『マリー:アントワネット』観劇記 その5

 帝国劇場で上演されていた『マリー・アントワネット』の感想です。以下、ネタバレを含んでおりますので、未見の方はご注意ください。

 『マリー・アントワネット』で好演だなあと思ったのが、オルレアン公の高嶋政宏さん。悪役っぷりが板についてました。特に、マルグリットが偽のお金をつかまされて、パーティーに乗りこんでいくところ。

 「お嬢さんを騙すような人はここにはいませんよ」みたいなことをオルレアン公が言うわけですが、そのときの言い方が、慇懃無礼で。いかにも、腹に一物のある人物という感じでした。

 野心、知恵、教養、そういうものを備えた貴族の、どろどろ渦巻く黒い欲望のようなものが背後に透けて見えるような気がして。

 ハマリ役だなあと思いました。陰惨な雰囲気を漂わせているのが伝わってきました。出てくるだけで、不穏な空気を感じます。

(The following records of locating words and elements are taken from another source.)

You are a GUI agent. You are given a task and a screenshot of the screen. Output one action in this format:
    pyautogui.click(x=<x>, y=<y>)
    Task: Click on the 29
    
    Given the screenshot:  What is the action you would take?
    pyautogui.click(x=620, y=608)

 テレビなどで見る高嶋さんは、とても真面目でいい人そうなのですが、舞台の上だとこんなに変わるんだなあと驚きました。

 ボーマルシェ役の山路和弘さんは、飄々とした感じが狂言回しにぴったり。テンポよく説明してくれるので、聞いていてわかりやすかったです。重いテーマのこの作品を、登場人物でありながら俯瞰している感じで、その距離感がまた、よかったと思います。

 アニエス役の土居裕子さんは、新妻さんとのデュエットシーンがすごく綺麗でした。実力ある二人の、一歩もひかない歌声は、聞いていて心地いいです。実力が均衡している二人だからこそ、遠慮なくお互いのよさを出し合える、という感じがしました。これでどちらかの歌が弱かったら、バランスは崩れてしまう。

 

 ただ、私はこのミュージカルの中の、アニエスの描き方がどうかなあと思ってしまうんですよね。アニエスはマルグリットに影響を与える役のはずですが、見ていて、そんなに大きな影響を与えているようには思えないのです。

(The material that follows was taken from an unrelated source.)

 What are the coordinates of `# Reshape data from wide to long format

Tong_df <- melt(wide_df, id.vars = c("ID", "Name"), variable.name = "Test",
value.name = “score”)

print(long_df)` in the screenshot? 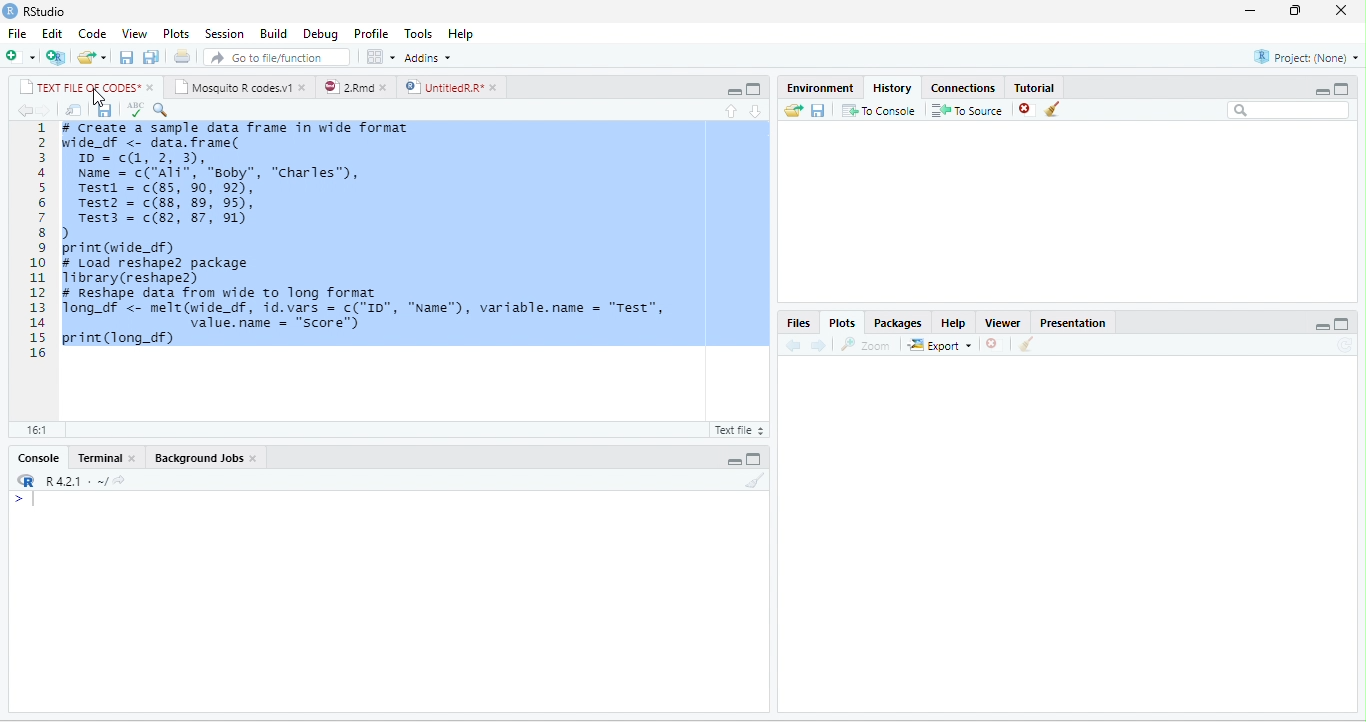 It's located at (375, 316).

 アニエスがいなくても、マルグリットの行動はそれほど変わらなかったような・・・。マリーに対する憎悪が変化していくのは、マリーが自分の目でいろんなものを見、感じ、考えた結果であり、そこにアニエスが介在していたかどうか・・・。マリーにとって、アニエスがキーパーソンになるようなエピソードがもっとあればよかったのになあと思いました。

『マリー・アントワネット』観劇記 その4

 帝国劇場で上演されていた『マリーアントワネット』観劇記です。ネタバレ含んでいますので、未見の方はご注意ください。

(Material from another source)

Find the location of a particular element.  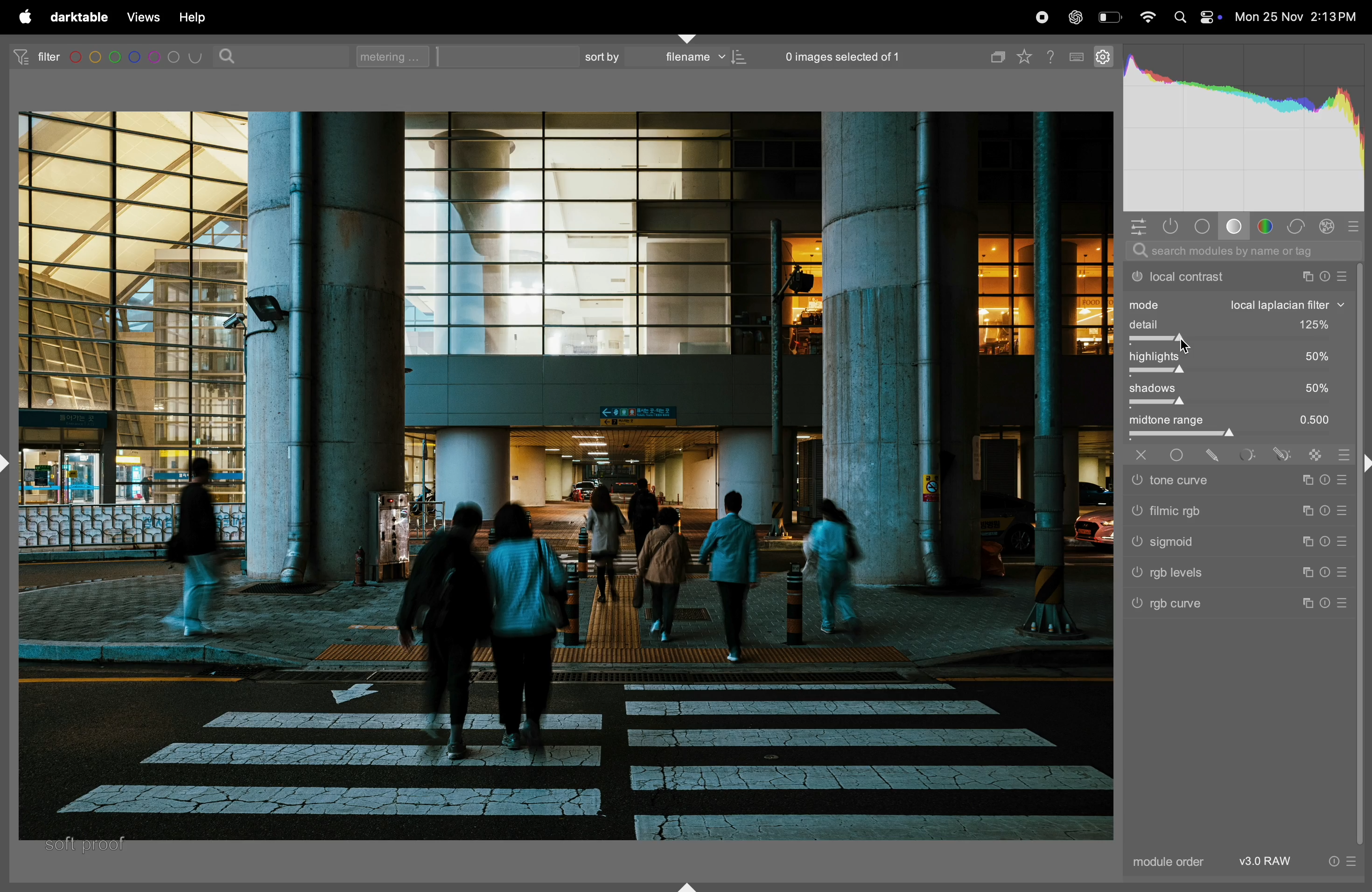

 さて、今日は山口祐一郎さん演じる「カリオストロ伯」を中心に語ろうと思います。私は正直、MA(マリー・アントワネット)ってあんまり期待してなかったのですね。山口さんのファン仲間から聞こえてくる評判が、イマイチで。

 いいよーって言ってる方もいたのですが、どちらかというと、悪い話の方が多くて。そうか、そんなによくないのか・・・と。千秋楽間近なら、最初の頃に比べたらカンパニーもまとまってるだろうし、きっと役者さんたちの「答え」みたいなものが出てるはず、と思い、いざ帝劇へ。

 幕が上がって、ヒーリングミュージックのような不思議な音楽が流れる中、白いライトに照らされる影。おおー、山口さんではないですか!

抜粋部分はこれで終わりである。